▸ Task to complete
The required result is every line of the records that includes "dark".

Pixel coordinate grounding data
━━━━━━

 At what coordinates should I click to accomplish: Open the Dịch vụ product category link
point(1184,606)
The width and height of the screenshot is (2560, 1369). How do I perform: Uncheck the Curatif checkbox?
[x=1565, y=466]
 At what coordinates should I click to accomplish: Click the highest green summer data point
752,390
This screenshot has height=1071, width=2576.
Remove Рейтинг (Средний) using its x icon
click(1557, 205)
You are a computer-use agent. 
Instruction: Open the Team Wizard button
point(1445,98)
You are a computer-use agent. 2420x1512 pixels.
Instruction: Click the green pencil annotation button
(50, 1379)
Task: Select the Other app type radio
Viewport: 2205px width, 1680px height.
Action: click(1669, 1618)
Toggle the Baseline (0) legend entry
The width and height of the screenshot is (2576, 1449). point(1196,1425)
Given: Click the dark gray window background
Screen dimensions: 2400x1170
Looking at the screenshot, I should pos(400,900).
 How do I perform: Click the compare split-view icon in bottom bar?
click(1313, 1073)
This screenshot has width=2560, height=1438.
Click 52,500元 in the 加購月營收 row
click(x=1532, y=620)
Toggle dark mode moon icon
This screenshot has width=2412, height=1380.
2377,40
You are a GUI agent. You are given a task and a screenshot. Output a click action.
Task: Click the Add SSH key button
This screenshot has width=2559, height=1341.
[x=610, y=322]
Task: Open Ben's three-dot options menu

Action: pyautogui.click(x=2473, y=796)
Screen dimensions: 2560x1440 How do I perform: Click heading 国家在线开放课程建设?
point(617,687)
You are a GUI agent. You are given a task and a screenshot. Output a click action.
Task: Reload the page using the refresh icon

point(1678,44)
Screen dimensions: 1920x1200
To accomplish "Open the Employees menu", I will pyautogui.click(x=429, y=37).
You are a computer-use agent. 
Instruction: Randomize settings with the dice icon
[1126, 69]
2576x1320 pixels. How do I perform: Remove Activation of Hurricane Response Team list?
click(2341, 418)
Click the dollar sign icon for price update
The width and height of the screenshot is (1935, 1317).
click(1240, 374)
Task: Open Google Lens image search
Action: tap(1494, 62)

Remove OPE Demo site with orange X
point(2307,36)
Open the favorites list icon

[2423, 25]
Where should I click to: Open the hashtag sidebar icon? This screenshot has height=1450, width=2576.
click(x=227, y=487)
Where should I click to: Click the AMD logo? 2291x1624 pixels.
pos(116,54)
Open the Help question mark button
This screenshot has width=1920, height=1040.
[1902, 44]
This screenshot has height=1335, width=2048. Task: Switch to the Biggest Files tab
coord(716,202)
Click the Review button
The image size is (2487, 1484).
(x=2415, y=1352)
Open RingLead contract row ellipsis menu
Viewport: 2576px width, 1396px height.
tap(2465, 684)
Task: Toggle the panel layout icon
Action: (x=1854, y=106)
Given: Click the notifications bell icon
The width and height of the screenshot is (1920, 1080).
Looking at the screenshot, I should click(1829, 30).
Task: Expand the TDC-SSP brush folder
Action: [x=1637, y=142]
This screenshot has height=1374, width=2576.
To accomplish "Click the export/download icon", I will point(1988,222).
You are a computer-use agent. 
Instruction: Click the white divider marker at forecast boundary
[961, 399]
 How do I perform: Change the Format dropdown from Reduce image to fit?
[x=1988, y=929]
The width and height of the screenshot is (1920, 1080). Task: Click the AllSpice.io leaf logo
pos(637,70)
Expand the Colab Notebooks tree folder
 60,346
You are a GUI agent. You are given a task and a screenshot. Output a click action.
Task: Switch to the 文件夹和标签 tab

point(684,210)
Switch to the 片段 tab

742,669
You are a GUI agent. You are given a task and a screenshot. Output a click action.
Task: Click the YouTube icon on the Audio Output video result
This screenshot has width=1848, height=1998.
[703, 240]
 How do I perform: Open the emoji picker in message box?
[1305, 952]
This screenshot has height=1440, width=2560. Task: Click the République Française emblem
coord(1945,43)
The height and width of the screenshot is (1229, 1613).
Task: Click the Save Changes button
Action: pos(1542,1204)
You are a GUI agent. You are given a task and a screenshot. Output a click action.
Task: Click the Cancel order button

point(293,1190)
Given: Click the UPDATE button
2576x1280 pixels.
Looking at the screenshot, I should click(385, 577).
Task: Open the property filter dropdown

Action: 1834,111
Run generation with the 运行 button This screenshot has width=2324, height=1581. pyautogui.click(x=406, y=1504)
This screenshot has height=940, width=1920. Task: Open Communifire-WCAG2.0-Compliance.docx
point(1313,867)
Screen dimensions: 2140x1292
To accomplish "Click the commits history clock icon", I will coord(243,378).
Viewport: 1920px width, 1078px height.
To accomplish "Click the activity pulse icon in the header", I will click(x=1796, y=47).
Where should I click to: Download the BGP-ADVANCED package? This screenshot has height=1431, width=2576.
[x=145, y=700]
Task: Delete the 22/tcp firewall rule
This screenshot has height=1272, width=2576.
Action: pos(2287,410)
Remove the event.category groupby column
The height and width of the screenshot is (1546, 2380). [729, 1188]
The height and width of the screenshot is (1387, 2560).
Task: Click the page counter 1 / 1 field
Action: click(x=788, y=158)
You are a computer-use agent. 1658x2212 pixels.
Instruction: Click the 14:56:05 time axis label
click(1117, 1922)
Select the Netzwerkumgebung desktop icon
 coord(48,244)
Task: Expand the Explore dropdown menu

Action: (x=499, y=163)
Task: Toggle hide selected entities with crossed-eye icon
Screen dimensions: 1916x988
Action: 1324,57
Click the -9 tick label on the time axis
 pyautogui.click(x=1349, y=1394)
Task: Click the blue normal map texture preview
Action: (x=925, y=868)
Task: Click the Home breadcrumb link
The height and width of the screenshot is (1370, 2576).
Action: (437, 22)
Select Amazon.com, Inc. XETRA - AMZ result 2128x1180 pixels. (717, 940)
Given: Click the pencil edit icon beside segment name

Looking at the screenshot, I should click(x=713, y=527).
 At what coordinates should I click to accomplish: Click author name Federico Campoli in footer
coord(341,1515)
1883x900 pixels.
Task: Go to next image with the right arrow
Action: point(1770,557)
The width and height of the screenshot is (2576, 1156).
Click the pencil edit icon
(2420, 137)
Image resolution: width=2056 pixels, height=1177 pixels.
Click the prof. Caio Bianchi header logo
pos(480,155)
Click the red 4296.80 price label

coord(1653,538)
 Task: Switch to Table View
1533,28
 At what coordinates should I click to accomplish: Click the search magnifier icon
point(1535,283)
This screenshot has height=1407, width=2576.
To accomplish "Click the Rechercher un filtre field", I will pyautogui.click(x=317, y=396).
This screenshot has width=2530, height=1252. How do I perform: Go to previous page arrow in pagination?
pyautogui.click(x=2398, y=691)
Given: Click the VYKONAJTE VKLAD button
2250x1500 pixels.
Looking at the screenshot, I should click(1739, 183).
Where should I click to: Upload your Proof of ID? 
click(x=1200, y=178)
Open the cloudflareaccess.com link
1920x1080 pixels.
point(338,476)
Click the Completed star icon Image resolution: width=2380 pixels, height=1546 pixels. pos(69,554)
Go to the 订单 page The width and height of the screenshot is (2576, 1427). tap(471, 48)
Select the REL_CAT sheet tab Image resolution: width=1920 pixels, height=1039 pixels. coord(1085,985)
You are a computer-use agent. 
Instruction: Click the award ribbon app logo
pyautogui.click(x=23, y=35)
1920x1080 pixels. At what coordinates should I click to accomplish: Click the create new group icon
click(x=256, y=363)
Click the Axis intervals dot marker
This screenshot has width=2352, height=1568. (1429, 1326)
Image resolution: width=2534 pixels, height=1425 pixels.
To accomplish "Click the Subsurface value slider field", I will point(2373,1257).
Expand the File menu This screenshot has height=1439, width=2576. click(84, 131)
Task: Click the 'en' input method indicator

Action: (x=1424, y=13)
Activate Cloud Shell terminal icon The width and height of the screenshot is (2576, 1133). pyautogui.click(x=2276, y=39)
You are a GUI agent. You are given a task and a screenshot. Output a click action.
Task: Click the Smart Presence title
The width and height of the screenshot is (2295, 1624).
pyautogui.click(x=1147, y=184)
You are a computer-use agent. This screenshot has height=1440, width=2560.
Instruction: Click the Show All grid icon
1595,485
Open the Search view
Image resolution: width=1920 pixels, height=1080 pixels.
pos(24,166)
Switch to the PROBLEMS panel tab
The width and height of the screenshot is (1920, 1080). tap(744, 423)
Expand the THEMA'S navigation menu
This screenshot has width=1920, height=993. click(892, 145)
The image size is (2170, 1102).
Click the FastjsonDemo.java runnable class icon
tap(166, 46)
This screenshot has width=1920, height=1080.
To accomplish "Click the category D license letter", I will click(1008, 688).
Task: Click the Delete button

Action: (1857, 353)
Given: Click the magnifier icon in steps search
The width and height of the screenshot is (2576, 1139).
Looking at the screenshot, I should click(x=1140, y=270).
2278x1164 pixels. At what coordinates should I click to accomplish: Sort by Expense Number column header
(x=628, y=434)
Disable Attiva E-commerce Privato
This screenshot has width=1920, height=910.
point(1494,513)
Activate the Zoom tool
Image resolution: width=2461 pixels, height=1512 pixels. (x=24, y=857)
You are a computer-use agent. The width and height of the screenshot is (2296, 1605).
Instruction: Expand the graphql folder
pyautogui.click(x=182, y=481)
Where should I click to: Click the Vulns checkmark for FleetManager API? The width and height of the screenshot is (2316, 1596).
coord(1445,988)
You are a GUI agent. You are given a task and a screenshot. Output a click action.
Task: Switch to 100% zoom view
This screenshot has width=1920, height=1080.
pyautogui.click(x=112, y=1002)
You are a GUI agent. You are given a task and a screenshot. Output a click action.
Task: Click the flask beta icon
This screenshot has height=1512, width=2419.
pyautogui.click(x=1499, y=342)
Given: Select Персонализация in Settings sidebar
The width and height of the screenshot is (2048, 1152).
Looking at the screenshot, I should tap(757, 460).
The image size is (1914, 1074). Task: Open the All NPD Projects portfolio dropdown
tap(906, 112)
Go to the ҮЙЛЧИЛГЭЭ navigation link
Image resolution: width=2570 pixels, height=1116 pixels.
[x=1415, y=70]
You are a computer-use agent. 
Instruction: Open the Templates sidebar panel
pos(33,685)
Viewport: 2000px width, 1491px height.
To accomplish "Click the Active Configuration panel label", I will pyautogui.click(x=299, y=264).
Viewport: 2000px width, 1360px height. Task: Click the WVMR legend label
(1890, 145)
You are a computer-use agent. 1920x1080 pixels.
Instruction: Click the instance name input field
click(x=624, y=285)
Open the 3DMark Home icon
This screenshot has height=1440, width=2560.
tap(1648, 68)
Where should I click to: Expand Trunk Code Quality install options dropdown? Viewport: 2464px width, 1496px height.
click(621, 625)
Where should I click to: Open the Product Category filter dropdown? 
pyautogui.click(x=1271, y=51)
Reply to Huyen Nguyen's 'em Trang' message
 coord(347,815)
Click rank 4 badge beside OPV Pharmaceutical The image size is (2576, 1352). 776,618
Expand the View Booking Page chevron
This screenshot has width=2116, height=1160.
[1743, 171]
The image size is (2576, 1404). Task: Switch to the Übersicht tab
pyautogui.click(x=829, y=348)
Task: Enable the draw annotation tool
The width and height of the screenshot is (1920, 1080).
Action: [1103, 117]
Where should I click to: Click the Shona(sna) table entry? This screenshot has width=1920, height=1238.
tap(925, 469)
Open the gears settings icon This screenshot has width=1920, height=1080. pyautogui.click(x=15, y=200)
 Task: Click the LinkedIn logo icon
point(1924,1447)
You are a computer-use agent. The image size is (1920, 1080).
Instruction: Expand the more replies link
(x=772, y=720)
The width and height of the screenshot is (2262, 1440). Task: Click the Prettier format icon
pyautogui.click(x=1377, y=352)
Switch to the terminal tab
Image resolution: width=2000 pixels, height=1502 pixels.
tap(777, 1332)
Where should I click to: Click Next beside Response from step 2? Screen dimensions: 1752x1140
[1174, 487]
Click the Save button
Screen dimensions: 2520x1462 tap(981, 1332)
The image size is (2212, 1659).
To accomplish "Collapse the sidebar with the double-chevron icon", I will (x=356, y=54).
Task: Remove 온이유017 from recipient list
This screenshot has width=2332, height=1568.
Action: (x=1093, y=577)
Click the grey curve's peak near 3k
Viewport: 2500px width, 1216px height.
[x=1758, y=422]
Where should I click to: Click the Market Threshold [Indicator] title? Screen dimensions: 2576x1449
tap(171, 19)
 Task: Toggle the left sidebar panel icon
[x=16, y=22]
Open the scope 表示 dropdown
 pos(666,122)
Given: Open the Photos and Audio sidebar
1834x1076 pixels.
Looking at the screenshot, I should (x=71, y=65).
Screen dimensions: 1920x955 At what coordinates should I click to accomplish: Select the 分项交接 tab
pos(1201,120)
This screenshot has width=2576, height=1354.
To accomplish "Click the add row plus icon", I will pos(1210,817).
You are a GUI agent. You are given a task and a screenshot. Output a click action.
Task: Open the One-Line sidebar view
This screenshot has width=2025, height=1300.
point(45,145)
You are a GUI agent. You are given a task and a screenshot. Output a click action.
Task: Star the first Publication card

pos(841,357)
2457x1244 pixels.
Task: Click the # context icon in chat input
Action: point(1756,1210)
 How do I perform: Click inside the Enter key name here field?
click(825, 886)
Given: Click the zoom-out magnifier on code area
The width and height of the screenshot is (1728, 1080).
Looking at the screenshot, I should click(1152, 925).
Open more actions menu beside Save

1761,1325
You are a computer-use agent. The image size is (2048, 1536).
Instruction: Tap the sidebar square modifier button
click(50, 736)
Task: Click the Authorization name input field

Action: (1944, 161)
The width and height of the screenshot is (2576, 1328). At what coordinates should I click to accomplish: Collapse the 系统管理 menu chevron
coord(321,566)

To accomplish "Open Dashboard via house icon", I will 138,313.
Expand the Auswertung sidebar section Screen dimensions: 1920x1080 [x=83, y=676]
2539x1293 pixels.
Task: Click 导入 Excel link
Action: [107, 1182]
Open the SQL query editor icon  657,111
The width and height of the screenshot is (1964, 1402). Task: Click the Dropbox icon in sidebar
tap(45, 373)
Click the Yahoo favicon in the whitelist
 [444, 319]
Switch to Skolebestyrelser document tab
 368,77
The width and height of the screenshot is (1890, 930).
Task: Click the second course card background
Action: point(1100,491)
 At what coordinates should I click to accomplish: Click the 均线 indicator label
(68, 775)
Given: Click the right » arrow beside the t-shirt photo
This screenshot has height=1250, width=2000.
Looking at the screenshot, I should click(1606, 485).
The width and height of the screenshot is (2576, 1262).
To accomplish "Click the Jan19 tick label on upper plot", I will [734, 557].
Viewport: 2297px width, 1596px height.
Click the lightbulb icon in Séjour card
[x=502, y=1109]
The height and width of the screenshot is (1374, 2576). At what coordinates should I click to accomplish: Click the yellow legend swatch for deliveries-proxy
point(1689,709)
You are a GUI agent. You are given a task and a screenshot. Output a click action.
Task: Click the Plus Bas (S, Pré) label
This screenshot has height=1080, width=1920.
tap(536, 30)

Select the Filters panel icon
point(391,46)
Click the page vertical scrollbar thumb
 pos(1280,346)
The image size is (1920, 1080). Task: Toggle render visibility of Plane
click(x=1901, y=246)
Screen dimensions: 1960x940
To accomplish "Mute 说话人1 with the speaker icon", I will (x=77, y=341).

━━━━━━

▸ Solved problem
Given: Click the dark gray window background
Toggle dark mode moon icon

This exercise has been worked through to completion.